> Excerpt:
On the surface, the experiences of the two cities are incomparable. In Mosul, the United States leads a campaign to end ISIL’s medieval rule that has the safety of its civilians as a stated priority. The campaign also takes into consideration locals’ concerns about the role of militias operating under the banner of the Hashd Al Shaabi. Aleppo faces a different fate: the regime and its allies are bent on obliterating the rebel-held parts of the city to surrender with no regard to civilian casualties.

But there is too much shared history between them for people in the region not to connect them, especially as the two cities dominate news headlines. Fairly or not, too many people are drawing connections. Statements last week by Iraqi officials and militias directly involved in the battle to retake Mosul are adding fuel to the fire.

> Exercise brief: Reproduce word for word everything in the Mosul and Aleppo passage from "On the surface, the" down to "to the fire.".

> Provided data:
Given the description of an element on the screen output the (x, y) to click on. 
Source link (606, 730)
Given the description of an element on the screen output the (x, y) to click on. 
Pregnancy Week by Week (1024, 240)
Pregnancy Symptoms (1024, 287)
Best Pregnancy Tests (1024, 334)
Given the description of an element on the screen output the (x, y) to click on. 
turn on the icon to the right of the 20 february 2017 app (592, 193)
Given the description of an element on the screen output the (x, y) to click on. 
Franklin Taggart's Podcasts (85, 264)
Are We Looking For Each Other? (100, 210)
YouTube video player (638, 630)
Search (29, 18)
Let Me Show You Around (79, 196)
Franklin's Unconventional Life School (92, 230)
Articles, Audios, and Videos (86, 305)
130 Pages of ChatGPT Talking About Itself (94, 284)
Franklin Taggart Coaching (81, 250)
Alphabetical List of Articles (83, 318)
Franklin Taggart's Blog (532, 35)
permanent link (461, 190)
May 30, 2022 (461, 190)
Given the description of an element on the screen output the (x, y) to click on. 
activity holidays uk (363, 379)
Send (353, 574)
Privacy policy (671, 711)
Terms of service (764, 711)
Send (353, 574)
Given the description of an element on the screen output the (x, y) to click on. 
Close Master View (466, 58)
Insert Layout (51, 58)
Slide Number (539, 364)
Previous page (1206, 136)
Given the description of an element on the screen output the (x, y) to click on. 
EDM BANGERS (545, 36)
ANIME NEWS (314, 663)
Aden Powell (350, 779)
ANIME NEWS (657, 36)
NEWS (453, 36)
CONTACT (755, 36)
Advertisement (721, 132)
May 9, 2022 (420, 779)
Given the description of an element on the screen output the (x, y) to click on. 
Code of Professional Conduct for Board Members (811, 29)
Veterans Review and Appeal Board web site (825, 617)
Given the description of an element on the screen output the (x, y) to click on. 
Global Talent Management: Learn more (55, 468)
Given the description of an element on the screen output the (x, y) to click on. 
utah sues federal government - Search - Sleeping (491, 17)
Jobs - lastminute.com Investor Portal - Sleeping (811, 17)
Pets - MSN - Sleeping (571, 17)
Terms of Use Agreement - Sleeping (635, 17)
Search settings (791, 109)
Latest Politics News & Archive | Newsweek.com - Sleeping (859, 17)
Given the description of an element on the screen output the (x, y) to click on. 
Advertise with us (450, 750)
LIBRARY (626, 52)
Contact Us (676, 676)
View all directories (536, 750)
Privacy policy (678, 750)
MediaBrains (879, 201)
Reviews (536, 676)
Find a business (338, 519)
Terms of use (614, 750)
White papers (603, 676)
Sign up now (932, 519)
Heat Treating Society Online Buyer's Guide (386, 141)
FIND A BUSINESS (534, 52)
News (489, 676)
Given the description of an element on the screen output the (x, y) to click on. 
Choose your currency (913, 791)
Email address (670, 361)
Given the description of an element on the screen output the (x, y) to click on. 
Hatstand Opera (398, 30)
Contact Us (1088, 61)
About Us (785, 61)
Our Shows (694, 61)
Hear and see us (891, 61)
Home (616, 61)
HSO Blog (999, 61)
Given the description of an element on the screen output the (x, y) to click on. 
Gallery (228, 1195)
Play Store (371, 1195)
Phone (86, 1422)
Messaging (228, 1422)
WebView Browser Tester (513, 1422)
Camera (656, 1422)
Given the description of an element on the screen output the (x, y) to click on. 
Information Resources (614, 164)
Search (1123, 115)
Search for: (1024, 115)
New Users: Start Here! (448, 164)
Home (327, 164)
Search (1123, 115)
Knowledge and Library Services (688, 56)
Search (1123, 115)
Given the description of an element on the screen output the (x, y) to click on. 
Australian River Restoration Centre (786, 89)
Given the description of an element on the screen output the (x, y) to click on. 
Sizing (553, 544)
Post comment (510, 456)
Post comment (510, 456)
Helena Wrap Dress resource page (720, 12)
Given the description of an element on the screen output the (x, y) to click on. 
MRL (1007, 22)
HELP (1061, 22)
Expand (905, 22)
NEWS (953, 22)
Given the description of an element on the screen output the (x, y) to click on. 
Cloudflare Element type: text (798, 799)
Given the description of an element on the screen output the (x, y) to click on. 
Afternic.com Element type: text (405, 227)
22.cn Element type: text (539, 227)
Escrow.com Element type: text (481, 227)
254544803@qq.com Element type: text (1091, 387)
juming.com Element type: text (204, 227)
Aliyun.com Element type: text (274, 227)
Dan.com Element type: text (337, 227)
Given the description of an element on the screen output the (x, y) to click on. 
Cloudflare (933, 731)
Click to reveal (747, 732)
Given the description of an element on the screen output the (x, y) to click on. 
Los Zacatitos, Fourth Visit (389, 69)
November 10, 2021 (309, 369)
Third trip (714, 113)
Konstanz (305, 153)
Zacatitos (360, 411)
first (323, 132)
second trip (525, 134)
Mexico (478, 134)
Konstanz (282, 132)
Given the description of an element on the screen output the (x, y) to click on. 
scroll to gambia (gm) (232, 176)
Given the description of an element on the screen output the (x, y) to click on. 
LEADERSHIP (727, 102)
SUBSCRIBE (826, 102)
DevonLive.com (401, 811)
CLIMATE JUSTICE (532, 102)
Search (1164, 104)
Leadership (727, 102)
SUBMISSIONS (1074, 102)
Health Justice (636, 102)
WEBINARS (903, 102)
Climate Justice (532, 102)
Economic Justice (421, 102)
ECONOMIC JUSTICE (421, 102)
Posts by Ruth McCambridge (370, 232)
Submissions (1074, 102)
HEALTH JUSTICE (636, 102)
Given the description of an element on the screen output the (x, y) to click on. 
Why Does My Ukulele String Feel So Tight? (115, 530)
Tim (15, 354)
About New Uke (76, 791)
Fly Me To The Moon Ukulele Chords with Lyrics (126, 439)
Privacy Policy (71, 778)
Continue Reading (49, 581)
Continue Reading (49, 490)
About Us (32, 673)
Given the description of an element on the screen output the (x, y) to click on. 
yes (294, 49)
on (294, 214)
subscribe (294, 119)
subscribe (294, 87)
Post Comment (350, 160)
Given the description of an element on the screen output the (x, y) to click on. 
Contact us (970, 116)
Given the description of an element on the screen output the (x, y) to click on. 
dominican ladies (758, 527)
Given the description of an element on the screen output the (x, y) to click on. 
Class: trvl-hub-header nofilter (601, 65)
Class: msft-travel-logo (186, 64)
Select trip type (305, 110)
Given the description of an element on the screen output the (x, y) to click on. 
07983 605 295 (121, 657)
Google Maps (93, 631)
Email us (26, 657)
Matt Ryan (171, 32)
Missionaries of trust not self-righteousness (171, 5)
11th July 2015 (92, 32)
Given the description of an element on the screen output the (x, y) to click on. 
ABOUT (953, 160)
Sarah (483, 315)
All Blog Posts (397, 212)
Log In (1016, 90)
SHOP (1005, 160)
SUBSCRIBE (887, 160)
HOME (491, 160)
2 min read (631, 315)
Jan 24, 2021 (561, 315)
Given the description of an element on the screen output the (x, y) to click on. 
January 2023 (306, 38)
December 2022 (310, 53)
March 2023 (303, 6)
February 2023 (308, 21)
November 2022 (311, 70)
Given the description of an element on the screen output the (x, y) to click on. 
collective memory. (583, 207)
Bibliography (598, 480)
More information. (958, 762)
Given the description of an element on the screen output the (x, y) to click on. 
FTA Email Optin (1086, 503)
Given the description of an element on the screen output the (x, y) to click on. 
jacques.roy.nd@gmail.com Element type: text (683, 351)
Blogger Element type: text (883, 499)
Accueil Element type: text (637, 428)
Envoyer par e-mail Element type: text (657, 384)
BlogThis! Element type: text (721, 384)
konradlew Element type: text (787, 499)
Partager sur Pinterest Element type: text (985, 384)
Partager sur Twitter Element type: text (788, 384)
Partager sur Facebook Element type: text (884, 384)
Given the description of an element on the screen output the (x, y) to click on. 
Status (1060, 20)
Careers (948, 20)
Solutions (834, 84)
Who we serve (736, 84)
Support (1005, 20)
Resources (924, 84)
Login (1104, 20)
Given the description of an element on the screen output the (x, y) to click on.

> The completed task:
On the surface, the experiences of the two cities are incomparable. In Mosul, the United States leads a campaign to end ISIL’s medieval rule that has the safety of its civilians as a stated priority. The campaign also takes into consideration locals’ concerns about the role of militias operating under the banner of the Hashd Al Shaabi. Aleppo faces a different fate: the regime and its allies are bent on obliterating the rebel-held parts of the city to surrender with no regard to civilian casualties.

But there is too much shared history between them for people in the region not to connect them, especially as the two cities dominate news headlines. Fairly or not, too many people are drawing connections. Statements last week by Iraqi officials and militias directly involved in the battle to retake Mosul are adding fuel to the fire.